**Your instructions**.
Task for the records below: copy exactly from the first line on, stopping once the line with "Viewport: 679px width, 211px height." is copied, and leave out the pictures.

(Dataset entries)
☆ ☆ ☆

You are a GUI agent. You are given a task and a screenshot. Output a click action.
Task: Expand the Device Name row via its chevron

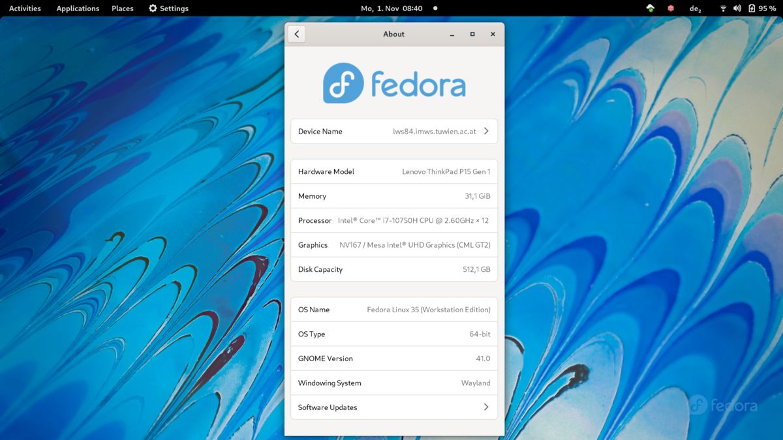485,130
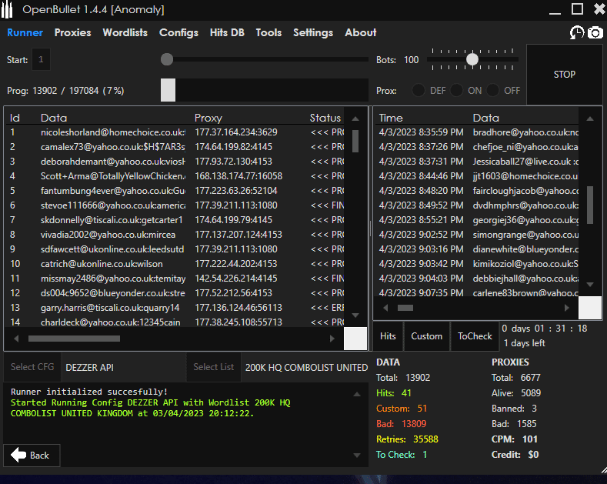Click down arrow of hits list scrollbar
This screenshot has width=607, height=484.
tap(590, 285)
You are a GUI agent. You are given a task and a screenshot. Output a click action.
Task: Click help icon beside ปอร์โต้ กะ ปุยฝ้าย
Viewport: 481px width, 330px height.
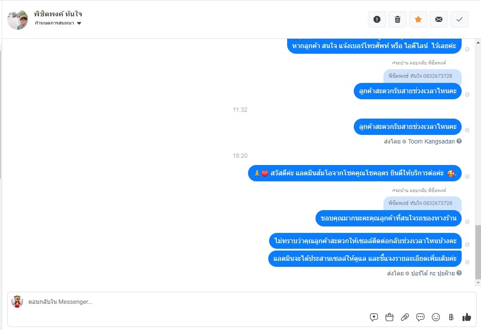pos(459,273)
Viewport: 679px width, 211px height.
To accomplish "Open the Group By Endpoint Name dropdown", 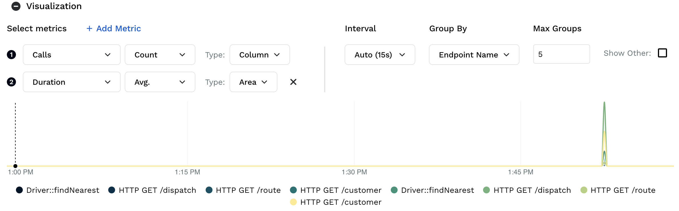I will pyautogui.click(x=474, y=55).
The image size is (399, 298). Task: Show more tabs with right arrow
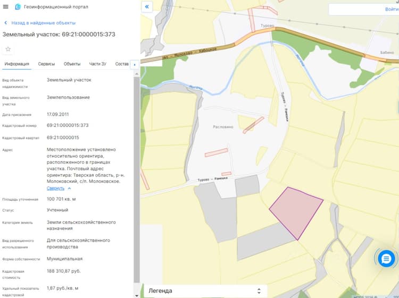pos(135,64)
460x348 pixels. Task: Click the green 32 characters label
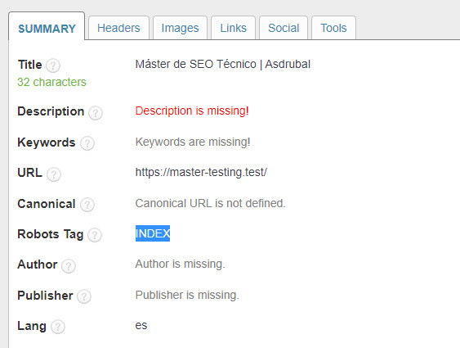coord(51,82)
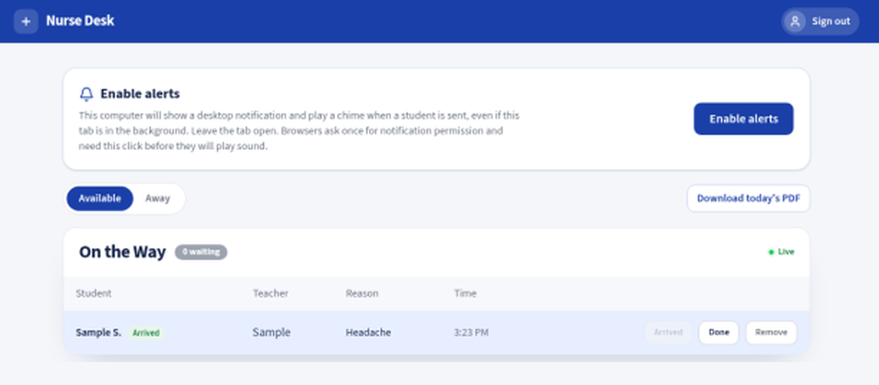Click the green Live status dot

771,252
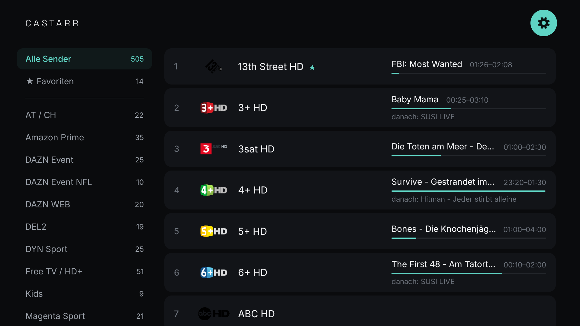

☆ ☆ ☆

**Finished exercise**.
You are a GUI agent. You are given a task and a screenshot. Output a click action.
Task: Expand the Device Name row via its chevron

485,130
Click down arrow of hits list scrollbar
This screenshot has width=607, height=484.
tap(590, 285)
You are a GUI agent. You are given a task and a screenshot. Output a click action.
Task: Click help icon beside ปอร์โต้ กะ ปุยฝ้าย
Viewport: 481px width, 330px height.
pos(459,273)
Viewport: 679px width, 211px height.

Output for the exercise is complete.